- The Washington Times - Thursday, March 9, 2006

The head of the Food and Drug Administration told the pharmaceutical industry this week that the federal health agency is working to improve the approval process for personalized medicines.

FDA Commissioner Dr. Andrew von Eschenbach said the agency, which supervises prescription drug sales and marketing, last month started an initiative with two other federal health agencies to speed up the delivery of specialized tests and treatments.

Techniques to identify diseases on a molecular level can help physicians diagnose patients based on their genetic makeup instead of relying on factors like family health history, Dr. von Eschenbach said.

“For most Americans, the concept of personalized medicines is still somewhat visionary. But it’s a complex subject we must advance,” he told a group of biotechnology and pharmaceutical representatives Monday.

While use of personalized medicines is in its “infancy stage” in the U.S. health care system, Dr. von Eschenbach said the medications are gaining more acceptance from doctors and need a quicker system to get to patients.

But “rapid does not mean a reckless [approval] process,” Dr. von Eschenbach said.

The FDA has been criticized over the past few years as popular drugs were pulled from the market because of safety concerns, recalls of heart defibrillators and pacemakers increased, and controversy grew over wider access to emergency contraception.

The speech came one week after the agency issued new rules that accelerate the development and approval process for seasonal and pandemic flu vaccines.

Patients use ER for headaches

While most Americans use over-the-counter medications, 7.5 million U.S. adults in an average year bought prescription drugs or visited the doctor’s office or emergency room to treat their headaches, according to recently released government data.

Those prescriptions and visits, which were sought from 2002 to 2003, cost insurers and patients a total average of $4.3 billion each year, according to the Agency for Healthcare Research and Quality, which compiled and released the data this week.

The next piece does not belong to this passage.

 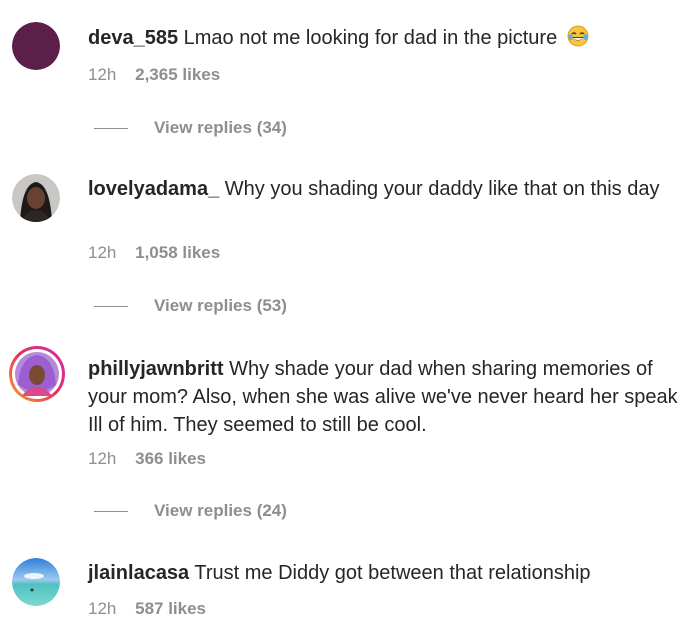 I want to click on avatar-story-ring, so click(x=37, y=374).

Statisticians for the federal health agency said they found “little difference,” after adjusting for inflation, from 1997 to 2003 in the number of Americans seeking medical treatments for headaches or the overall cost of that care.

Gaithersburg company advances trials

GenVec Inc., a Gaithersburg biopharmaceutical company, on Tuesday said it completed patient enrollment for a new clinical trial of a gene therapy, called AdPEDF, that treats age-related macular degeneration.

The eye disease, which is associated with aging and gradually destroys sharp, central vision, afflicts about 7 percent of Americans ages 40 and older, according to the National Eye Institute, part of the National Institutes of Health.

The GenVec trial, which will be conducted at nine medical centers, involves 20 patients, who will be given one to two doses of the gene therapy.

Clinicians will evaluate vision changes in the patients at the three- and 12-week periods in the trial. Patients also will be monitored one year after treatment to confirm the drug’s safety, the company said.